It is a chilly fall morning in the South Bronx when I meet him outside his studio in an industrial area known as Port Morris, a neighborhood that’s been around since the early 1800s. Once in decay, Port Morris has turned itself around, rallying behind a FedEx headquarters, Fresh Direct, and over a dozen local businesses, interrupted by CSX train tracks, along the East and Harlem Rivers. There’s an art here, in this place where the years have degraded through the buildings—the buildings fought back.
He wears a dark jacket, dark jeans, oxblood boots, and the coolest ash-gray flat ivy cap I’ve ever seen. Even his clothes are a work of art. He reminds me of Malcolm-Jamal Warner and Donald Glover, and he’s no less brilliant. Stan Squirewell instantly becomes my friend when we learn the two of us have a closer connection than either of us knew: my father. He admired, and helped ship out, prints of my father’s work as a young man in DC.
STAN SQUIREWELL: I was shipping all the prints out. That was how I got into the business of the art world. The company was called Things Graphics and Fine Art. I used to roll up your father’s work and ship it all over the country. Matter fact, we shipped internationally. I know I rolled up more than a thousand of Charles Bibbs’ pieces. I know, probably the same for your father’s pieces. Yeah, it was everywhere.
ALEX MILLER: Wow. This is just uncanny!
SS: Yeah. Before that, I was just like, ‘How do artists make money off this? This shit is impossible.’
We both laugh our heads off.
I’m from DC. Went to an arts high school, one of the first in the country: Duke Ellington School of the Arts.
Since there are a lot of different art markets, I didn’t know which one I would go for. Would it be the black fine arts market? Or was it gonna be the commercial graphic art thing? Or interior art? So many options. In the end, I just charted my own path, did a combination of all.
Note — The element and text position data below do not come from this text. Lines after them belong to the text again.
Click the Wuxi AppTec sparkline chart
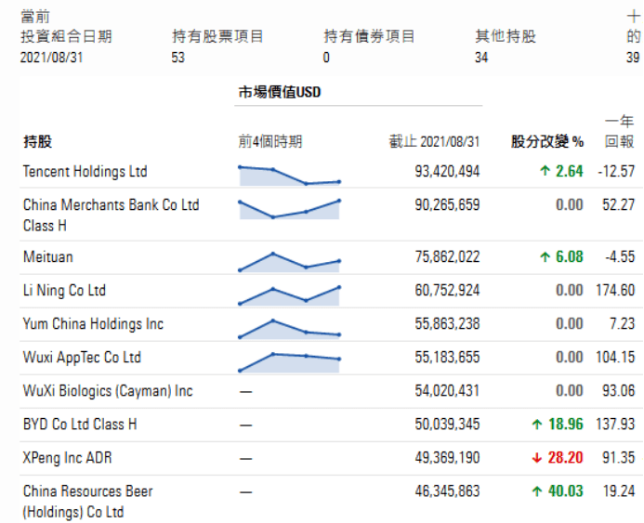644x523 pixels. click(290, 362)
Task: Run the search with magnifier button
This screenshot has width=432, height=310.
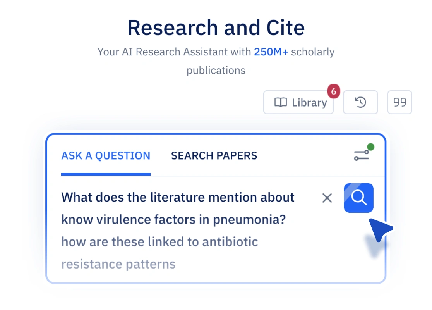Action: pos(358,198)
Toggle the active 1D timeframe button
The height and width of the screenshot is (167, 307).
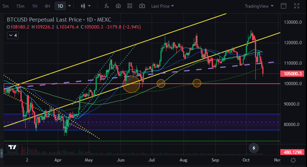(60, 6)
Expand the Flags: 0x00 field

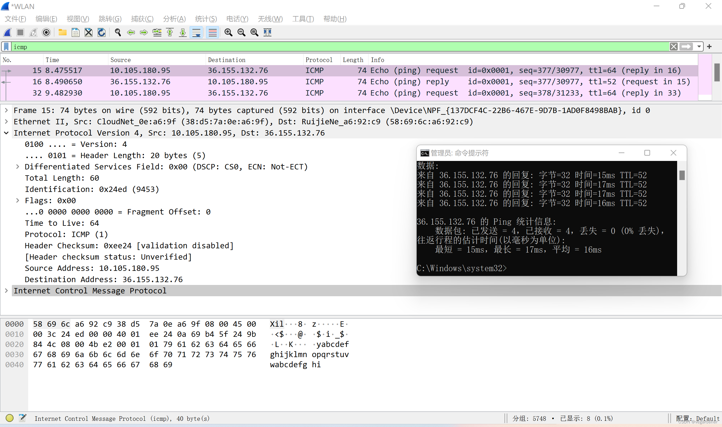[18, 201]
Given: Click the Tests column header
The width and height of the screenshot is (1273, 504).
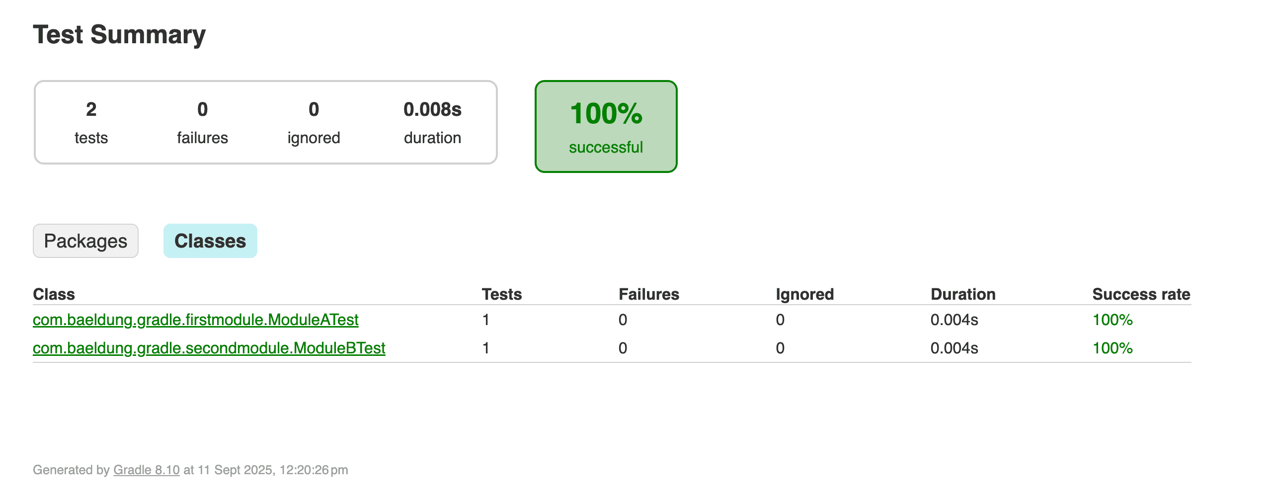Looking at the screenshot, I should tap(502, 294).
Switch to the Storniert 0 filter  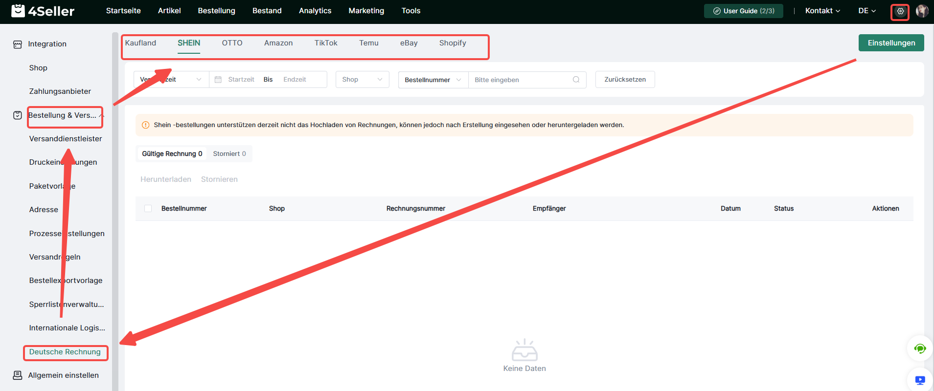pos(229,153)
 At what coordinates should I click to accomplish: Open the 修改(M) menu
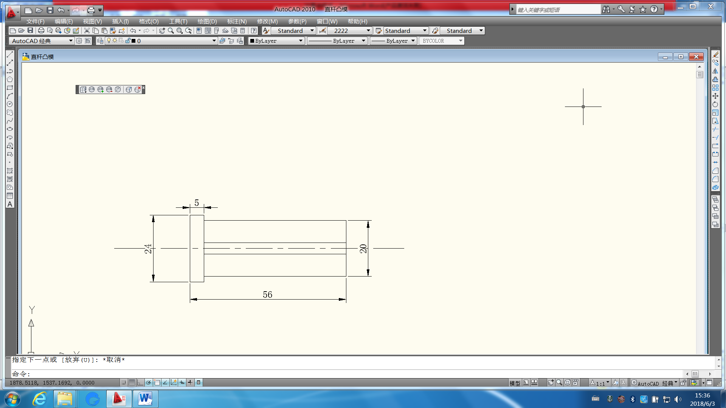tap(267, 22)
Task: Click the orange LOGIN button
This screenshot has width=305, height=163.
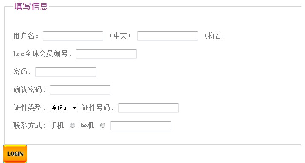Action: pos(15,154)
By the time I was 22, 23, my paintings were selling real well. I had flunked outta undergrad. That was the worst and the best thing that happened to me… going to an art high school for three years prepared me for the art world. I’d go on to meet and be inspired by David Driskell, Lou Stowall, AfriCOBRA and so many others.
AM: You’ve experienced your own art getting stolen? Happened to my dad a lot.
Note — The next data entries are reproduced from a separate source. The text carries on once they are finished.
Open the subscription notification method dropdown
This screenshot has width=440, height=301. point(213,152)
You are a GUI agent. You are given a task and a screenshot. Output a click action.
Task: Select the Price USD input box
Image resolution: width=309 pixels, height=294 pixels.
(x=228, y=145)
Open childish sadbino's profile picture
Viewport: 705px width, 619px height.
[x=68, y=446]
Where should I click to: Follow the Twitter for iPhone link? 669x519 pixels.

SS: It happens. Yeah, it really does. There’s something about the term “black,” that is very narrowing. It limits the scope of my history and genealogy. But the term does embody a certain level of importance. What I’ve discovered over the past 15 years or so…my ancestors didn’t come over on a boat. They called themselves different things around the country. My ancestors called themselves Cherokee.
My work sheds light on “global blackness”… indigenous things around the world. Academia projects the slavery narrative, but blacks have been on this side of the world for thousands of years.
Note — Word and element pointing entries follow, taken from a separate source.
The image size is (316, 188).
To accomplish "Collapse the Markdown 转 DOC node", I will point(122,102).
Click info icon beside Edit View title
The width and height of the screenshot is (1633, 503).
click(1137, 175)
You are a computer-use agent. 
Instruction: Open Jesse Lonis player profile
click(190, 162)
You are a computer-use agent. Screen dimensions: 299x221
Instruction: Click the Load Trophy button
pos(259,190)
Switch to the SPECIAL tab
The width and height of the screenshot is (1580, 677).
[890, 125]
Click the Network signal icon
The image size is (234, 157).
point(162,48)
Art means a genius level creativity of the mind. In any coup d’état, it’s always the artist who get X’ed out first. Why? Because the artist are the thinkers. We motivate people to change.
AM: That’s a really great point. You know how people always say things like, “black people created jazz, hip hop, and rock and roll.” But you don’t often hear about the influence we’ve had on modern art. Have you ever heard someone talk about that?
SS: (Laughs heartily) There is nothing that exists without us. Point-blank. No civilization started without us. In modern civilization, just from a genome perspective, we are a credit to everything that has happened in this world.
AM: In a previous interview, you talked about how you can see music in art. I have always wondered how to explain that. It’s like, with Ernie Barnes, you can look at that work and—that’s jazz! There’s this feeling of movement in the elongated appendages. Almost like a tempo. I don’t know how to say it, but you can just see it.
SS: Yeah, absolutely I get what you mean. My work—if I had to compare it to a specific genre, I would say it would be classical hip hop. I’m sampling and recreating, in the same exact manner that they did. I’m crate-digging in the museums. That’s exactly what I’m doing. I’m fusing things together.
What I learned is that musicians and artists think from the same part of their brain. Where I see color, they hear sound. Every color has a frequency. Every frequency has a sound. But they’re all rooted in vibration. It’s all vibration. It’s all vibes.
Too many people don’t nurture talent when they see it…or hear it. And this is how you get a society of people who look up to free-thinkers, because most people are too closed-minded to create.
Majority of the people I grew up with who didn’t have creative outlets lived very mundane lives. My mom never tried to make me “normal.” I was six when I started drawing.
AM: Amazing! What do you think about the future of black art…where will it go from here?
SS: Black art will only become more valuable and more important to society in general. My concern is whether it will stay in the hands of people in the Community. I fear that the only time the following generations will be able to look at the works their ancestors created is through the lens of a museum, or in a movie, or from a book. That is a true injustice.